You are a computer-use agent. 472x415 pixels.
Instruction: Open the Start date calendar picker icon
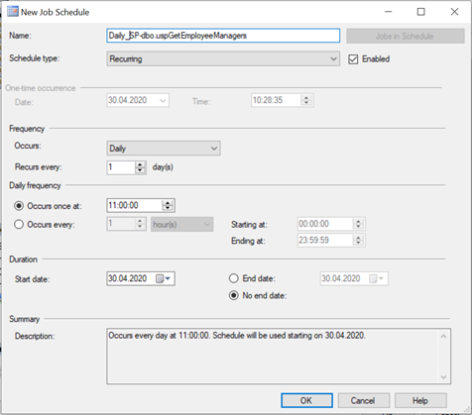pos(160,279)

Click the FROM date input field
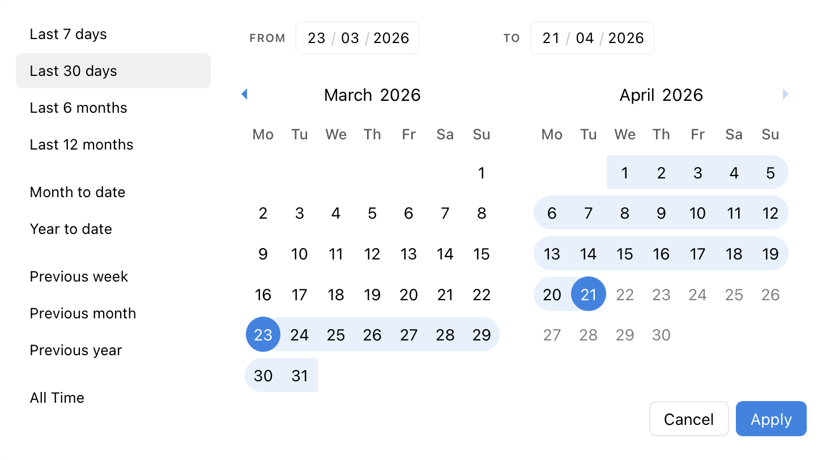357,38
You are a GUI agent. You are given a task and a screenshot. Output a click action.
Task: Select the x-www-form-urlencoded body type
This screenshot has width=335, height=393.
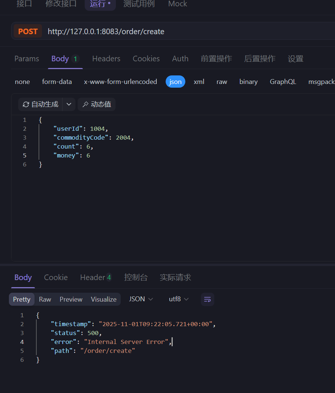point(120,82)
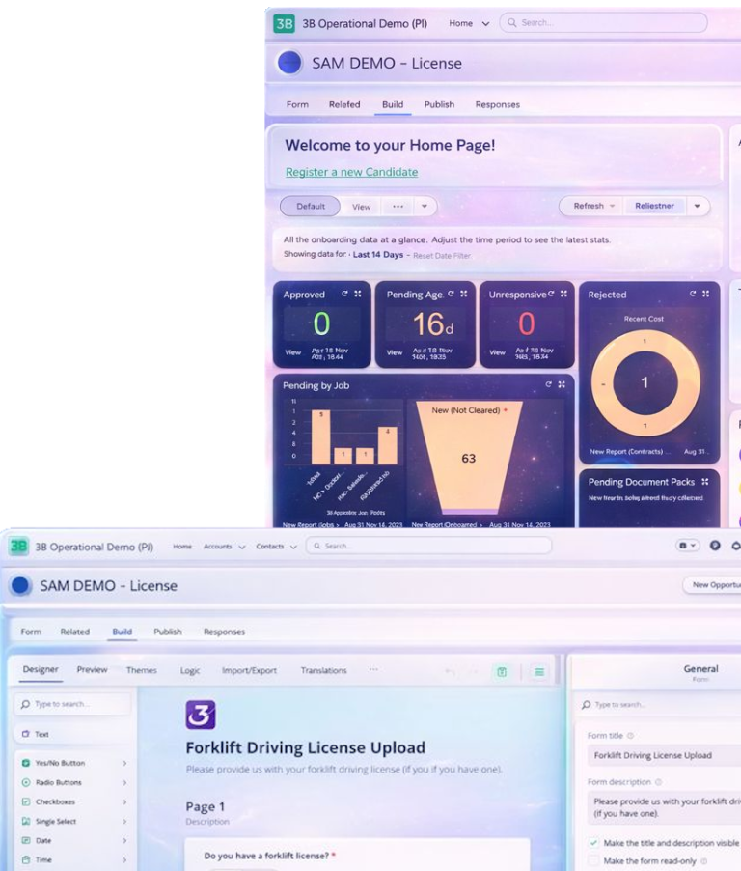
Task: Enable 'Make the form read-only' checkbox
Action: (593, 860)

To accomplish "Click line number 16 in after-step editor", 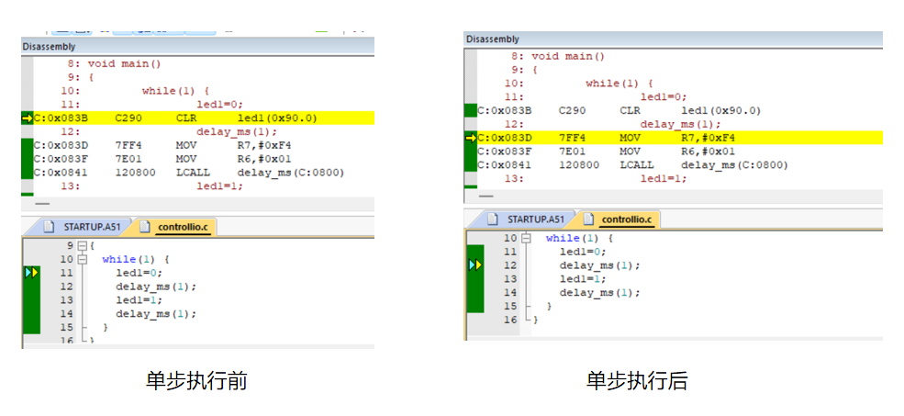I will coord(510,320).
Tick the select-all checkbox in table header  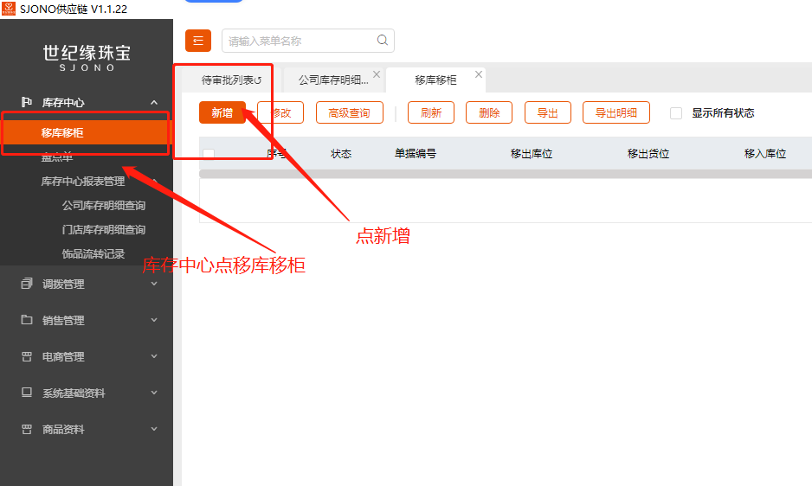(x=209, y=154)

**Exercise:**
Copy every line of the material above in which the word "agent" appears.

**Exercise answer:**
You are a computer-use agent. 472x415 pixels.
You are a GUI agent. You are given a task and a screenshot. Output a click action.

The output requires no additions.